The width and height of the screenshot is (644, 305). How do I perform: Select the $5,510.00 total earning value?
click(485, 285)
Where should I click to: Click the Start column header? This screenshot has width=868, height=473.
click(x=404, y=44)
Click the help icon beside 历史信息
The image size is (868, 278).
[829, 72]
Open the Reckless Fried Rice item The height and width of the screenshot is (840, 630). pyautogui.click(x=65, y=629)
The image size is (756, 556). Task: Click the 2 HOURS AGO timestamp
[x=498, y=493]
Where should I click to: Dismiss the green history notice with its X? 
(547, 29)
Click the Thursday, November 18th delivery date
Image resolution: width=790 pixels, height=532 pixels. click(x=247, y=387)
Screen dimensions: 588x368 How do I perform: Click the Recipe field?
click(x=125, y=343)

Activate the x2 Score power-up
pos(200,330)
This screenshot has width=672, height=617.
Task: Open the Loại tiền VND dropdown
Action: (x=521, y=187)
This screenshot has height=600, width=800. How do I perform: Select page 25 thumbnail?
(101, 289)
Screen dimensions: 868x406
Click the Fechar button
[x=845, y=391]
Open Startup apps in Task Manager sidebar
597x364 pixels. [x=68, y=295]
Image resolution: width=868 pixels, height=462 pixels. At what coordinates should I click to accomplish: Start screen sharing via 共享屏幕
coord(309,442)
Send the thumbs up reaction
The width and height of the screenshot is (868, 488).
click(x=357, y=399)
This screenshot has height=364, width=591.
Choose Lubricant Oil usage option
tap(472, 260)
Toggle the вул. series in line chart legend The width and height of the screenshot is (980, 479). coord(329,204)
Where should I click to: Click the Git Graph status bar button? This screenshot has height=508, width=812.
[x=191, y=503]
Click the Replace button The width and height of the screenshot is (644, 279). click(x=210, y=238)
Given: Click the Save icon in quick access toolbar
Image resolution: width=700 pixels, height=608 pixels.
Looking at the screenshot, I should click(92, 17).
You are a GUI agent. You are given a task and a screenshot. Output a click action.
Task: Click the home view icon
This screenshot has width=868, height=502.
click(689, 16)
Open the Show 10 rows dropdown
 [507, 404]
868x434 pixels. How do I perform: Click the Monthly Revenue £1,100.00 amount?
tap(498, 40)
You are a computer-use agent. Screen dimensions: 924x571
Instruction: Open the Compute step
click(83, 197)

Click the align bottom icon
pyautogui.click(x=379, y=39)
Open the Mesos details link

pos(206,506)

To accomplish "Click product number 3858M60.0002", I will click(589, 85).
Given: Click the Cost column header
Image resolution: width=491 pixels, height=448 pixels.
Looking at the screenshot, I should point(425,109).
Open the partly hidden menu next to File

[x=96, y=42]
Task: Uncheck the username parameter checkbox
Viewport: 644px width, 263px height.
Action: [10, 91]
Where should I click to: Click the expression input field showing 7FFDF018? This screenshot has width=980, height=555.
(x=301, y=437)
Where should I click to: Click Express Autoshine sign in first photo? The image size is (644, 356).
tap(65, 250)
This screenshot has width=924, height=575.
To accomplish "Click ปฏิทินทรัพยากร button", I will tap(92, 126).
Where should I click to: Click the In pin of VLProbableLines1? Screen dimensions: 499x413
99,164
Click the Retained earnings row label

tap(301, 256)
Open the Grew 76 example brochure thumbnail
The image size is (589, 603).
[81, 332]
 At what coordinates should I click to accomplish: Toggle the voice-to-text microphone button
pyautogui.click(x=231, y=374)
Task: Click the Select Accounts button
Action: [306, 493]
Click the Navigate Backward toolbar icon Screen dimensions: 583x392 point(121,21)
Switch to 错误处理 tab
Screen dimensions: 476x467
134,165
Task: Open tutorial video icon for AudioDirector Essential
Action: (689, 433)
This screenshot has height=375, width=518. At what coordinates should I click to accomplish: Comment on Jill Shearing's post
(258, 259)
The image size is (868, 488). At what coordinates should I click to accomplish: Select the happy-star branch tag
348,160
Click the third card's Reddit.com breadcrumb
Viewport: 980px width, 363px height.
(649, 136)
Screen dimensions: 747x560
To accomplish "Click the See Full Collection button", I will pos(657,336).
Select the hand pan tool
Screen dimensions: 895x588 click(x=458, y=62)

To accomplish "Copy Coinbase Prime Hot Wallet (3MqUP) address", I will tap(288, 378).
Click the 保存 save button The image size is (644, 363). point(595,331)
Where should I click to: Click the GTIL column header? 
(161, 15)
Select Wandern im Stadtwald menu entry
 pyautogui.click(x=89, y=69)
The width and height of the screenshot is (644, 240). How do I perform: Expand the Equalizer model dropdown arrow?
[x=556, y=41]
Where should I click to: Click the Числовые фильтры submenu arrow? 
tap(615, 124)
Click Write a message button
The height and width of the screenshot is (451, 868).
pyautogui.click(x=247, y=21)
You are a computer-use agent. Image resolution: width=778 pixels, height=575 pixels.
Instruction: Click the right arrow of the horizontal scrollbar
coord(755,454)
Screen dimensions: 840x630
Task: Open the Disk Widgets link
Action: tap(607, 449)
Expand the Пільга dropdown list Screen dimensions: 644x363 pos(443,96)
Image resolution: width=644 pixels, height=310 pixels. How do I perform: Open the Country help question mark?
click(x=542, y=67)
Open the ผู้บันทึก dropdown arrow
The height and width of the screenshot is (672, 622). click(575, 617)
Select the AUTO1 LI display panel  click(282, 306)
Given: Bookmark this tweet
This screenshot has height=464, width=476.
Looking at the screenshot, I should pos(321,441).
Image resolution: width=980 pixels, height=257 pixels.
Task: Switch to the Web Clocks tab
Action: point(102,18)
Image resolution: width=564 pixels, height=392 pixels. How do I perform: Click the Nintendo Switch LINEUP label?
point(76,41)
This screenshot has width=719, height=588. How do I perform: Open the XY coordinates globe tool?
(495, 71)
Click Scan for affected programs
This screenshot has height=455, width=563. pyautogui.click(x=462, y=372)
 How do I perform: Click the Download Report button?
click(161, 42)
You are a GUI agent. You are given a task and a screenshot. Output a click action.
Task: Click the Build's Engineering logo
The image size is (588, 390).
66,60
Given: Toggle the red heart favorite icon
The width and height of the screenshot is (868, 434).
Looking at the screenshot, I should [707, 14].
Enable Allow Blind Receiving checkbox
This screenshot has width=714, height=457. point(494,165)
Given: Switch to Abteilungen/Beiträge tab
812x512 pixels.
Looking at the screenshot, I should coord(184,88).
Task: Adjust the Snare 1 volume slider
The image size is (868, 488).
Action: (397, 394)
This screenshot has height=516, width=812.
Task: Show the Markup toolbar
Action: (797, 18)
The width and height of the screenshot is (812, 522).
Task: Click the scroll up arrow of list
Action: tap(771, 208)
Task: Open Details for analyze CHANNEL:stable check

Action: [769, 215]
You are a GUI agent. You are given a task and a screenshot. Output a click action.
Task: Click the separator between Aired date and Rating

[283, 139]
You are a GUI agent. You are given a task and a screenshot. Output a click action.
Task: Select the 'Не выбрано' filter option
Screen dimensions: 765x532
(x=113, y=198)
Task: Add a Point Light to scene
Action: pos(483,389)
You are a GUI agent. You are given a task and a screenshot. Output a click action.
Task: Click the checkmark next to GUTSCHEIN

============

## PROBLEM TO SOLVE
Reproduce every line of the material above exactly.

## WRITTEN SOLUTION
The width and height of the screenshot is (644, 305). How do I perform: Select the $5,510.00 total earning value?
click(485, 285)
Where should I click to: Click the Start column header? This screenshot has width=868, height=473.
click(x=404, y=44)
Click the help icon beside 历史信息
The image size is (868, 278).
[829, 72]
Open the Reckless Fried Rice item The height and width of the screenshot is (840, 630). pyautogui.click(x=65, y=629)
The image size is (756, 556). Task: Click the 2 HOURS AGO timestamp
[x=498, y=493]
Where should I click to: Dismiss the green history notice with its X? 
(547, 29)
Click the Thursday, November 18th delivery date
Image resolution: width=790 pixels, height=532 pixels. click(x=247, y=387)
Screen dimensions: 588x368 How do I perform: Click the Recipe field?
click(x=125, y=343)

Activate the x2 Score power-up
pos(200,330)
This screenshot has width=672, height=617.
Task: Open the Loại tiền VND dropdown
Action: (x=521, y=187)
This screenshot has height=600, width=800. How do I perform: Select page 25 thumbnail?
(101, 289)
Screen dimensions: 868x406
Click the Fechar button
[x=845, y=391]
Open Startup apps in Task Manager sidebar
597x364 pixels. [x=68, y=295]
Image resolution: width=868 pixels, height=462 pixels. At what coordinates should I click to accomplish: Start screen sharing via 共享屏幕
coord(309,442)
Send the thumbs up reaction
The width and height of the screenshot is (868, 488).
click(x=357, y=399)
This screenshot has height=364, width=591.
Choose Lubricant Oil usage option
tap(472, 260)
Toggle the вул. series in line chart legend The width and height of the screenshot is (980, 479). coord(329,204)
Where should I click to: Click the Git Graph status bar button? This screenshot has height=508, width=812.
[x=191, y=503]
Click the Replace button The width and height of the screenshot is (644, 279). click(x=210, y=238)
Given: Click the Save icon in quick access toolbar
Image resolution: width=700 pixels, height=608 pixels.
Looking at the screenshot, I should click(92, 17).
You are a GUI agent. You are given a task and a screenshot. Output a click action.
Task: Click the home view icon
This screenshot has width=868, height=502.
click(689, 16)
Open the Show 10 rows dropdown
 [507, 404]
868x434 pixels. How do I perform: Click the Monthly Revenue £1,100.00 amount?
tap(498, 40)
You are a computer-use agent. Screen dimensions: 924x571
Instruction: Open the Compute step
click(83, 197)

Click the align bottom icon
pyautogui.click(x=379, y=39)
Open the Mesos details link

pos(206,506)

To accomplish "Click product number 3858M60.0002", I will click(589, 85).
Given: Click the Cost column header
Image resolution: width=491 pixels, height=448 pixels.
Looking at the screenshot, I should point(425,109).
Open the partly hidden menu next to File

[x=96, y=42]
Task: Uncheck the username parameter checkbox
Viewport: 644px width, 263px height.
Action: [10, 91]
Where should I click to: Click the expression input field showing 7FFDF018? This screenshot has width=980, height=555.
(x=301, y=437)
Where should I click to: Click Express Autoshine sign in first photo? The image size is (644, 356).
tap(65, 250)
This screenshot has width=924, height=575.
To accomplish "Click ปฏิทินทรัพยากร button", I will tap(92, 126).
Where should I click to: Click the In pin of VLProbableLines1? Screen dimensions: 499x413
99,164
Click the Retained earnings row label

tap(301, 256)
Open the Grew 76 example brochure thumbnail
The image size is (589, 603).
[81, 332]
 At what coordinates should I click to accomplish: Toggle the voice-to-text microphone button
pyautogui.click(x=231, y=374)
Task: Click the Select Accounts button
Action: [306, 493]
Click the Navigate Backward toolbar icon Screen dimensions: 583x392 point(121,21)
Switch to 错误处理 tab
Screen dimensions: 476x467
134,165
Task: Open tutorial video icon for AudioDirector Essential
Action: (689, 433)
This screenshot has height=375, width=518. At what coordinates should I click to accomplish: Comment on Jill Shearing's post
(258, 259)
The image size is (868, 488). At what coordinates should I click to accomplish: Select the happy-star branch tag
348,160
Click the third card's Reddit.com breadcrumb
Viewport: 980px width, 363px height.
(649, 136)
Screen dimensions: 747x560
To accomplish "Click the See Full Collection button", I will pos(657,336).
Select the hand pan tool
Screen dimensions: 895x588 click(x=458, y=62)

To accomplish "Copy Coinbase Prime Hot Wallet (3MqUP) address", I will tap(288, 378).
Click the 保存 save button The image size is (644, 363). point(595,331)
Where should I click to: Click the GTIL column header? 
(161, 15)
Select Wandern im Stadtwald menu entry
 pyautogui.click(x=89, y=69)
The width and height of the screenshot is (644, 240). How do I perform: Expand the Equalizer model dropdown arrow?
[x=556, y=41]
Where should I click to: Click the Числовые фильтры submenu arrow? 
tap(615, 124)
Click Write a message button
The height and width of the screenshot is (451, 868).
pyautogui.click(x=247, y=21)
You are a computer-use agent. Image resolution: width=778 pixels, height=575 pixels.
Instruction: Click the right arrow of the horizontal scrollbar
coord(755,454)
Screen dimensions: 840x630
Task: Open the Disk Widgets link
Action: tap(607, 449)
Expand the Пільга dropdown list Screen dimensions: 644x363 pos(443,96)
Image resolution: width=644 pixels, height=310 pixels. How do I perform: Open the Country help question mark?
click(x=542, y=67)
Open the ผู้บันทึก dropdown arrow
The height and width of the screenshot is (672, 622). click(575, 617)
Select the AUTO1 LI display panel  click(282, 306)
Given: Bookmark this tweet
This screenshot has height=464, width=476.
Looking at the screenshot, I should pos(321,441).
Image resolution: width=980 pixels, height=257 pixels.
Task: Switch to the Web Clocks tab
Action: point(102,18)
Image resolution: width=564 pixels, height=392 pixels. How do I perform: Click the Nintendo Switch LINEUP label?
point(76,41)
This screenshot has width=719, height=588. How do I perform: Open the XY coordinates globe tool?
(495, 71)
Click Scan for affected programs
This screenshot has height=455, width=563. pyautogui.click(x=462, y=372)
 How do I perform: Click the Download Report button?
click(161, 42)
You are a GUI agent. You are given a task and a screenshot. Output a click action.
Task: Click the Build's Engineering logo
The image size is (588, 390).
66,60
Given: Toggle the red heart favorite icon
The width and height of the screenshot is (868, 434).
Looking at the screenshot, I should [707, 14].
Enable Allow Blind Receiving checkbox
This screenshot has width=714, height=457. point(494,165)
Given: Switch to Abteilungen/Beiträge tab
812x512 pixels.
Looking at the screenshot, I should coord(184,88).
Task: Adjust the Snare 1 volume slider
The image size is (868, 488).
Action: (397, 394)
This screenshot has height=516, width=812.
Task: Show the Markup toolbar
Action: (797, 18)
The width and height of the screenshot is (812, 522).
Task: Click the scroll up arrow of list
Action: tap(771, 208)
Task: Open Details for analyze CHANNEL:stable check

Action: [769, 215]
You are a GUI agent. You are given a task and a screenshot. Output a click action.
Task: Click the separator between Aired date and Rating

[283, 139]
You are a GUI agent. You are given a task and a screenshot. Output a click action.
Task: Select the 'Не выбрано' filter option
Screen dimensions: 765x532
(x=113, y=198)
Task: Add a Point Light to scene
Action: pos(483,389)
You are a GUI agent. You are given a task and a screenshot. Output a click action.
Task: Click the checkmark next to GUTSCHEIN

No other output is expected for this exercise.